After two and a half days of competition, largely in Shropshire, over special tests and regularity sections, father and son David and Edward Liddell (Triumph TR4) finished nearly two minutes clear of the earlier TR3A of Piers Barclay and Nicholas Harries at the head of a 41-car field.

The event retained its planned base in Telford but when the problems of running in Wales became obvious, it was re-routed to stay in England, though sections on  Saturday took the crews very close to the Welsh border as the route wound around the border towns on Leintwardine and Clun.

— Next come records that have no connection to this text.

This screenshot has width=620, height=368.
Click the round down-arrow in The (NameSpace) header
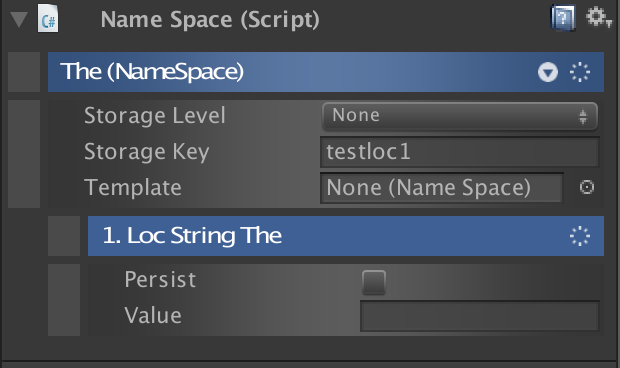click(x=548, y=72)
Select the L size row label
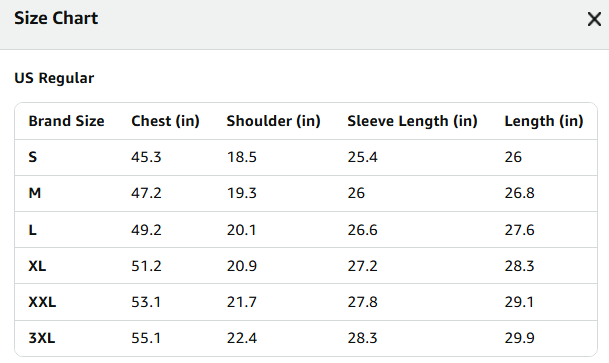The image size is (609, 363). click(32, 230)
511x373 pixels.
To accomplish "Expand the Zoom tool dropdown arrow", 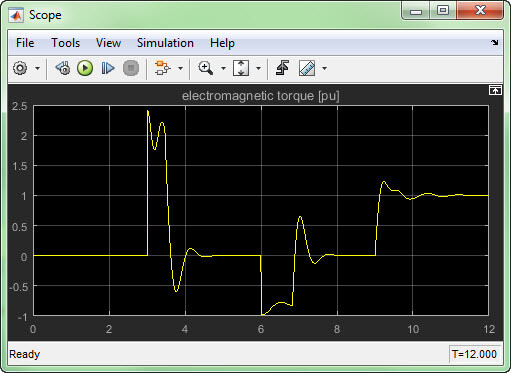I will 223,69.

The TR3A of Piers Barclay.  Photos Will Broadhead Courtesy HERO 

The first and third days were effectively half days, running in North Shropshire and taking in several special tests on private ground.  In trouble at the Rednal kart track was the rare Renault 8 Gordini of Malcolm Dunderdale, which suffered some cosmetic damage when it slid off into the tyres.  Dunderdale and co-driver Anita Wickins recovered to finish inside the top 20.

 

David and Edward Liddell (Triumph TR4)

“The first day was very stressful for us, we hit a lot of traffic so we were very happy to be third,” said David Liddell. “The second day was brilliant, losing just 60 seconds stuck behind four rally cars and a slow non-competing car, but we took the lead.  We were both pretty nervous going into the final test.  It was good to win with my son.” 

The rare Renault 8 Gordini of Malcolm Dunderdale

“It is more than we expected so we are both very happy with the podium,” said Harries in second place in the event aimed at beginners and intermediate level competitors.  Further down the field was classic motorcycle racer Mike Farrall in his 1936 Jaguar SS.  Fellow Goodwood-winning motorcycle rider Charlie Williams made a welcome return to take on the co-driving role.